Discovering disease-associated variants via deep learning with a biological knowledge graph
Approved Research ID: 79791
Approval date: May 19th 2022
Diseases often result from genetic changes in people. To understand a disease, therefore, it's useful to study the genetics of people who do and do not have the disease. Historically, the most common approach is a Genome Wide Association Study (GWAS). In a GWAS, every genetic change is analyzed to see if it happens more often in patients with the disease than in patients without it. Ultimately, GWAS studies identify genetic changes associated with the disease. These changes can then be investigated to understand how the disease progresses, how it varies between individuals, and how it may be treated.
Here, we will improve GWAS by using graph machine learning. Graph machine learning is an artificial intelligence approach which operates on data structured as a network. Here, graph machine learning is helpful because it can analyze each patient's genetic changes in the context of prior knowledge about related diseases. Our first aim is to represent that prior knowledge as a large network that contains diseases, genes, and the known relationships between them. Our second aim is to add UK Biobank patients to this network by representing patients, their genetic changes, and their basic characteristics like age and sex. Our final aim is to develop new machine learning approaches on this network that identify the genetic changes that lead to disease. The machine learning approach will learn from the hundreds of thousands of patients in the UK Biobank, analyzing patients both with and without a given disease and their corresponding genetic changes. Importantly, the machine learning approach will also learn from the prior knowledge present in our network. Hopefully, this will lead to the discovery of new genetic changes associated with diseases which may eventually lead to new therapies.

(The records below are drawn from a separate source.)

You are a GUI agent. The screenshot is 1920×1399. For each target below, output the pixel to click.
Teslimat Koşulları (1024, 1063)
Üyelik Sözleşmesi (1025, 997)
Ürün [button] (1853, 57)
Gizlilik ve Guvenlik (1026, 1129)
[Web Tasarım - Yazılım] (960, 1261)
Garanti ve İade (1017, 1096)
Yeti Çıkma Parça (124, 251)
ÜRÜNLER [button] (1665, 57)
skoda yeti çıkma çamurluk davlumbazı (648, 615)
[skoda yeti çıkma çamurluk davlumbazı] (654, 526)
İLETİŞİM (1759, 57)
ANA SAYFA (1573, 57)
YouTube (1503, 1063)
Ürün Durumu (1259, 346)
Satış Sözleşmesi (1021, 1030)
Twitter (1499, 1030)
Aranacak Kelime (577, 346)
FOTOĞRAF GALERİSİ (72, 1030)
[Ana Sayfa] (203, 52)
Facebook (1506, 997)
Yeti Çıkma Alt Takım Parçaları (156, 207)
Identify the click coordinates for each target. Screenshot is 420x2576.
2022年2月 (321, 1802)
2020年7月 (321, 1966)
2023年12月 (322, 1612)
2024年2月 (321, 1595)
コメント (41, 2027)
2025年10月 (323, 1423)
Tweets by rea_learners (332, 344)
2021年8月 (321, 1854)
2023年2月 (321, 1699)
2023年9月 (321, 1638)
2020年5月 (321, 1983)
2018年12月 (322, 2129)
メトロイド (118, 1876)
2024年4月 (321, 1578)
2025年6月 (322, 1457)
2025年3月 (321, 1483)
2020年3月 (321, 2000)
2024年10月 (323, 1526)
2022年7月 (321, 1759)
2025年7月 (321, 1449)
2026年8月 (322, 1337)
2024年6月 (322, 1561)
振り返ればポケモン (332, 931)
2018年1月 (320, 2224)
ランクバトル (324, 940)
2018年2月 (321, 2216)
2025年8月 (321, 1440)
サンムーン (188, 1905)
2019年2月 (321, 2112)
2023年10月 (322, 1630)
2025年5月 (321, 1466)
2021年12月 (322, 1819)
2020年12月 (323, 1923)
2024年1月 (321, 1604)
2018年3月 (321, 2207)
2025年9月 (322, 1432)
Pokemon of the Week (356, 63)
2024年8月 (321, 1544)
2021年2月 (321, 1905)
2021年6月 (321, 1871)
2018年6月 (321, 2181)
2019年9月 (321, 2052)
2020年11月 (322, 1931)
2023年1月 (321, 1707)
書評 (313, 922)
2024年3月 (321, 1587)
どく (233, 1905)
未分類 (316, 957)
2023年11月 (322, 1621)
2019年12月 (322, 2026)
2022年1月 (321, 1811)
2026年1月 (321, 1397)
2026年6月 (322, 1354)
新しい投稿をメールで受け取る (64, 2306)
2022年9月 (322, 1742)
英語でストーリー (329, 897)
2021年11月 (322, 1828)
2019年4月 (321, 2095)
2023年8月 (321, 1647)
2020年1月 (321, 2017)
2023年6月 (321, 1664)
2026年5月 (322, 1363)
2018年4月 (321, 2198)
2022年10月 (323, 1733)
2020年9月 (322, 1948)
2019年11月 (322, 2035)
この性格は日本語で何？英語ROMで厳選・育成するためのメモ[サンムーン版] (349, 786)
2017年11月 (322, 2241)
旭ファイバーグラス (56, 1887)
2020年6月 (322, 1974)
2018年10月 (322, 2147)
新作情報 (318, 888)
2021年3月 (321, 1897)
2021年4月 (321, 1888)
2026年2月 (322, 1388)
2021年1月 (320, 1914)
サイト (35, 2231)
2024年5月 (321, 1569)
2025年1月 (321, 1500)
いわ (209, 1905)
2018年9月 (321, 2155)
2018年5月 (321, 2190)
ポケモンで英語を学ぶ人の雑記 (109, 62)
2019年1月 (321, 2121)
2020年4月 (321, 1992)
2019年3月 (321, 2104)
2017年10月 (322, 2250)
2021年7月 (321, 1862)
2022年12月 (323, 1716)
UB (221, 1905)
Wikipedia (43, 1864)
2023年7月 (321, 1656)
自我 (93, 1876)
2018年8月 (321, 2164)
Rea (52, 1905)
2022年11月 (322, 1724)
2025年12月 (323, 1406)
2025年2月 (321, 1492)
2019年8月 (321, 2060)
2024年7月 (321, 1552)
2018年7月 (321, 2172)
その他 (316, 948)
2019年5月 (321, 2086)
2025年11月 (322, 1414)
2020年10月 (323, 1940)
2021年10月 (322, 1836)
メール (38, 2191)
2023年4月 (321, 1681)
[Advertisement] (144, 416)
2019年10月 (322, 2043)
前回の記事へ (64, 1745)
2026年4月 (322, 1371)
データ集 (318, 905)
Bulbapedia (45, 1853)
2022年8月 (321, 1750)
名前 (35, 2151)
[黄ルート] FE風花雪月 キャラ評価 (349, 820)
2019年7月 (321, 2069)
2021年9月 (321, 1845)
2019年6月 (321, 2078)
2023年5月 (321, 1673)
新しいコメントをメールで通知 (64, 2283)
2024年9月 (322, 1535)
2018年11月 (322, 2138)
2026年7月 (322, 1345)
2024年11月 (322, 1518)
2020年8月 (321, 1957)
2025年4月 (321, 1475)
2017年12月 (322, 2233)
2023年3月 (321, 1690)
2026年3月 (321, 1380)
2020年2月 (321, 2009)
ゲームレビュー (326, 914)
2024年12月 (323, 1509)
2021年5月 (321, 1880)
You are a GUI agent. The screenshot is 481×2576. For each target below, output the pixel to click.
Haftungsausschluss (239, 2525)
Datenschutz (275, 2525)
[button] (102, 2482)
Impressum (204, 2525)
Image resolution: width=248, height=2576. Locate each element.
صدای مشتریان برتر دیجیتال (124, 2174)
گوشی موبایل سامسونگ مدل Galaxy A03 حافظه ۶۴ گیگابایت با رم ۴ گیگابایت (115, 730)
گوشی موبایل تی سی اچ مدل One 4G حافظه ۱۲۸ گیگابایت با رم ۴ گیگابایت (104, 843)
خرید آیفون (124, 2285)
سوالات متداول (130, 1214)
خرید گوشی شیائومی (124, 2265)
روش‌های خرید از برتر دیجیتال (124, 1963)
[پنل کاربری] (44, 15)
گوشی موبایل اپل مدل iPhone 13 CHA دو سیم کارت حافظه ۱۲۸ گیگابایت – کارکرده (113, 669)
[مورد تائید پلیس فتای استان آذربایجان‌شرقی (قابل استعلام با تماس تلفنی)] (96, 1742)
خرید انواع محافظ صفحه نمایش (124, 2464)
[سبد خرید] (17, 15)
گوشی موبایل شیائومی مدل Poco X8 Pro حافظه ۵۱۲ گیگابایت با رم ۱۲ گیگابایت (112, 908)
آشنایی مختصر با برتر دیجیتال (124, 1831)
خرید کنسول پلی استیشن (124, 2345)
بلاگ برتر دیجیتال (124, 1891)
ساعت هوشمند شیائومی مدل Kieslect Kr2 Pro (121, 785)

Our project is scoped to take three years to allow for the construction of our knowledge network, it's integration with the patient data in the UK Biobank, and the development of new machine learning methods to identify genetic changes associated with disease.
Our project will impact public health in three ways. First, our method may lead to a deeper understanding of diseases by identifying new genetic changes associated with them. Second, our method may help us understand how diseases affect patients differently based on specific genetic changes. Finally, our method may identify genetic changes that serve as promising targets for new therapies.